Camille Corot: Dessins du Louvre
Jusqu’au 27 août 2007
Musée du Louvre, Aile Sully, 2e étage, salles 20 à 23, entrée par le passage Richelieu 75001, 01 40 20 53 17, 8,50€ (9€ à partir du 1er juillet 2007), 6€ de 18h à 21h45 les mercredi et vendredi
Jean-Baptiste Camille Corot (1796-1875) considérait le dessin comme l’essence même de l’art – l’amorce et l’aboutissement de toute activité créatrice. Le musée du Louvre, qui possède le fonds le plus important de dessins et d’albums de Corot, légués par Etienne Moreau-Nélaton (1859-1927), propose aujourd’hui d’en découvrir la rigueur technique et la grâce stylistique.
Corot n’a cessé de dessiner toute sa vie. Mais ce sont ses dessins tardifs qui ont marqué les annales, car ils ont inspiré nombre d’oeuvres présentées aux Salons, comme Jeune femme nue, assise, les bras croisés derrière la tête (vers 1858) repris dans La Toilette (des Nymphes), exposé au Salon de 1859.
Pourtant, ses premières oeuvres ne manquent pas d’attrait. Certes, il faut un certain temps à l’artiste pour maîtriser la fuidité des lignes. Il s’y attèle dès 1825, lors d’un premier voyage en Italie. Suivant le conseil d’Achille-Etna Michallo (lauréat du concours de paysage historique) de regarder la nature avec soin, le jeune Camille travaille sans relâche sur le motif. Affûtant ses crayons, il n’hésite pas à repasser plusieurs fois sur un tracé, au risque de trouer le papier. Ses efforts sont rapidement couronnés comme l’atteste son Etude d’arbres à Civita Castellana (1827), dont les lignes effilées tracées à la plume incisive rendent de manière précise l’enchevêtrement des branches et des lianes, apparemment sans effort.
A partir des années 1830, Corot simplifie ses plans de manière à intégrer une figure humaine dans le paysage. L’artiste produit ainsi l’une de ses feuilles les plus célèbres: Portrait de jeune fille au grand chapeau, dite « Mon Agar » (1830). Ce dessin représente dans la pure tradition romantique allemande un portrait de la supposée Alexina Legoux, modiste auprès de Me Corot mère.

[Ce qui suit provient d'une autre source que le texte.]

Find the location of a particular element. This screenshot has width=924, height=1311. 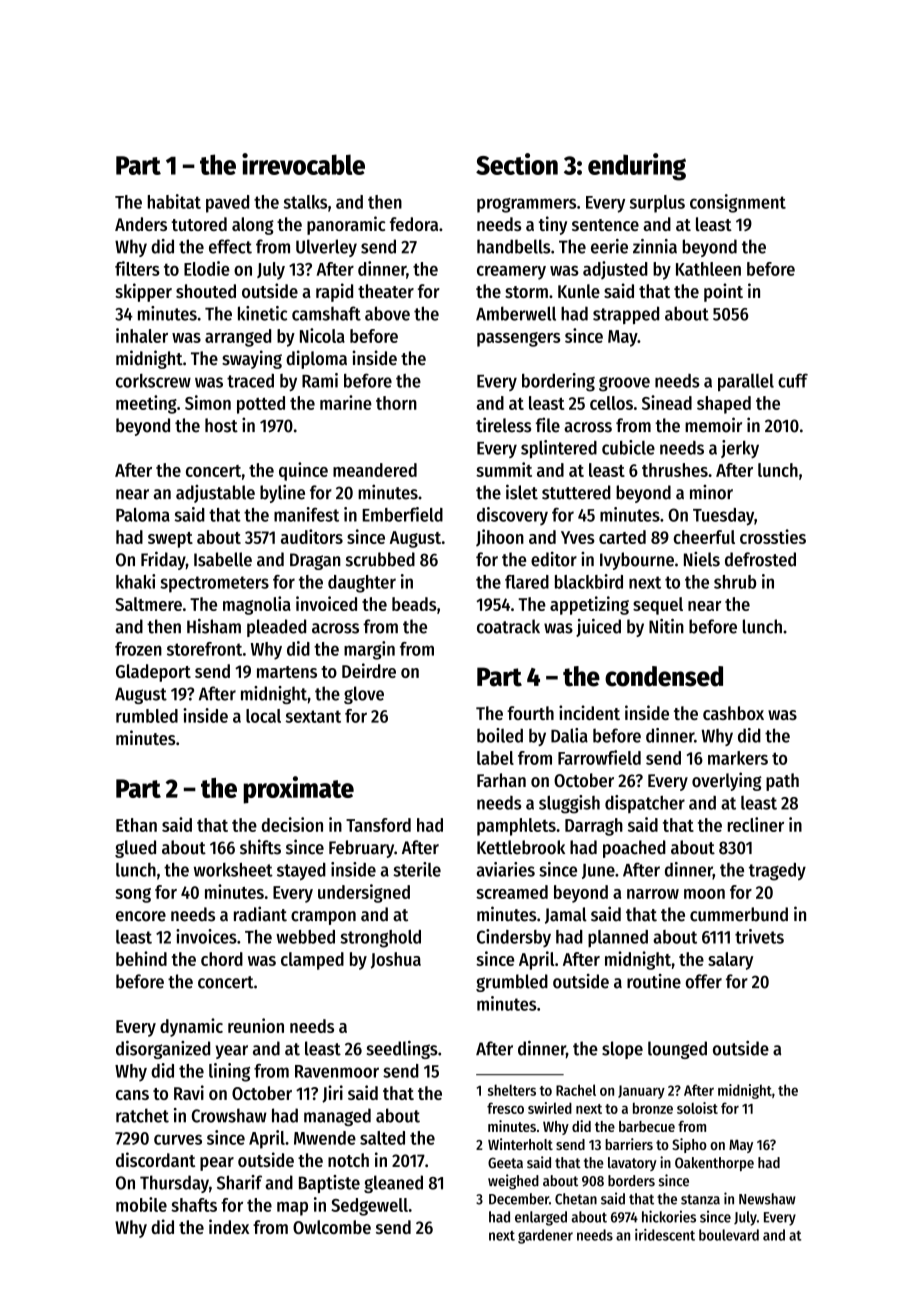

cans is located at coordinates (132, 1095).
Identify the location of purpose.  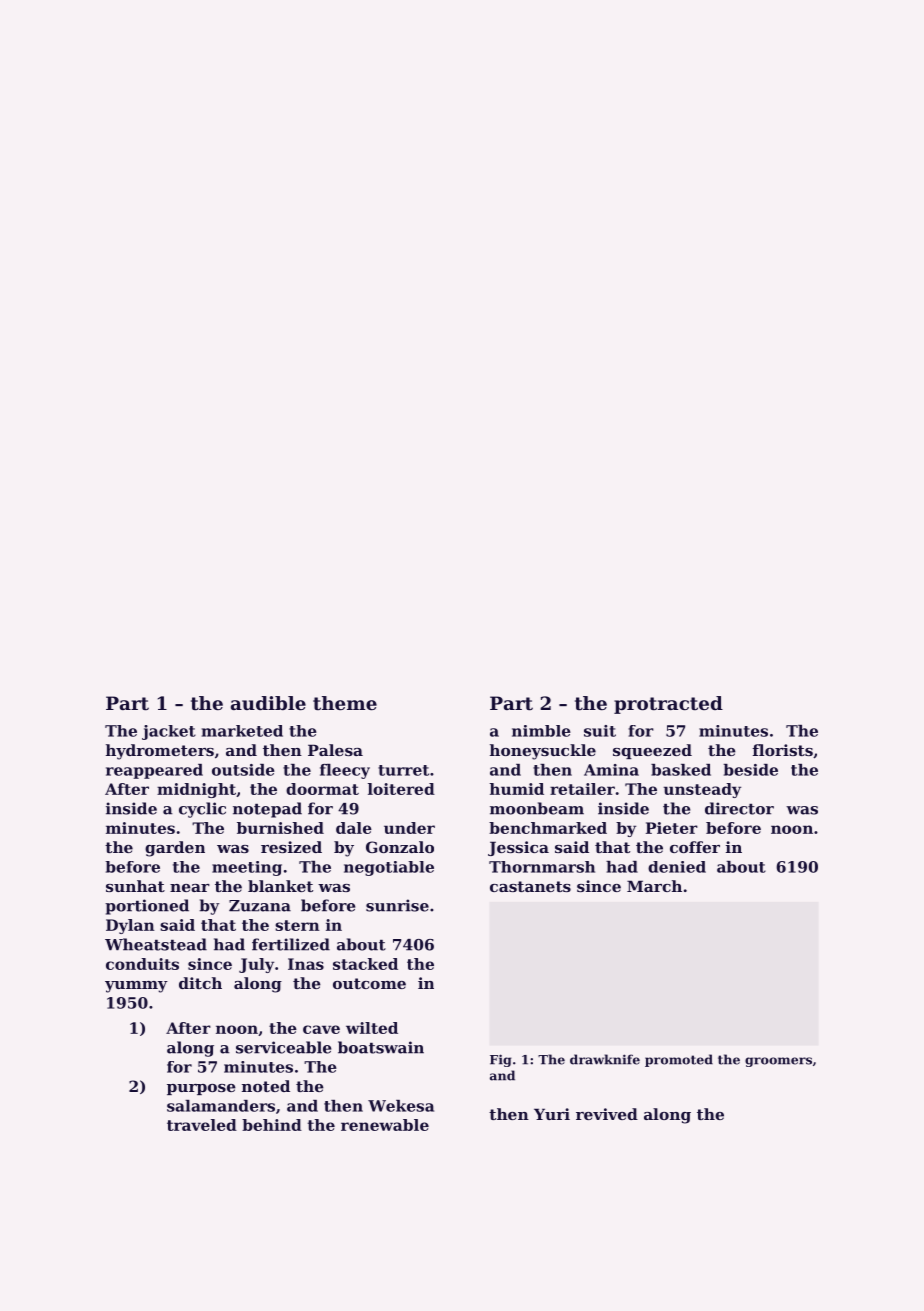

La demoiselle porte un grand chapeau aux plis cassés, avance un regard interrogateur perçant, et pose de profil. Les ombres sont subtilement indiquées par des hachures parallèles plus ou moins marquées. Au-delà de la ressemblance physique, c’est surtout l’attitude et l’expression du personnage qui est ici recherchée.
Camille Corot voyage beaucoup, à travers l’Europe (Angleterre, Belgique, Hollande, Italie) et la France. Il se déplace constamment durant les beaux jours, résidant chez des amis comme le peintre Constant Dutilleux et son gendre Alfred Robaut (1830-1909), qui deviendra le biographe de Corot. Il ne rentre travailler dans son atelier parisien qu’à l’aube de l’hiver. Prenant des notes sur lui-même et son art dans des albums et faisant des croquis pris sur le vif sur un petit carnet de poche, Corot a laissé un témoignage important de son activité artistique et intellectuelle. De précieux documents, présentés sous vitrine dans la deuxième partie de l’exposition.
Dans le volet suivant, le visiteur découvre les dessins tardifs de Camille Corot. Alors qu’à ses débuts l’artiste préférait la plume incisive, il recourt plus aisément, à partir des années 1860, au fusain noir, parfois réhaussé de craie blanche. L’artiste réalise des paysages dans lesquels les formes d’un être humain se profilent dans la lumière estompée du crépuscule, conférant à l’oeuvre une atmosphère mystérieuse (cf. Le Sommeil de Diane, 1865).
L’exposition s’achève sur la présentation d’Alfred Robaut et d’Etienne Moreau-Nélaton, deux hommes qui ont joué un rôle important dans la carrière de Corot. Le premier suivra l’artiste à travers toutes ses pérégrinations et commencera le catalogue raisonné de l’oeuvre de l’artiste. Le second achèvera le catalogue et deviendra un collectionneur assidû des dessins, albums, gravures, et lettres de Corot. Moreau-Nélaton lègue en 1927 la totalité de sa collection au musée du Louvre.
Des dessins aux traits fins, extrêmement précis et rigoureux, qui dégagent une sensualité incomparable. Et proposent un univers onirique où le réel reste néanmoins présent – voie médiane et singulière entre le romantisme et le classicisme, les deux courants forts du XIXe siècle.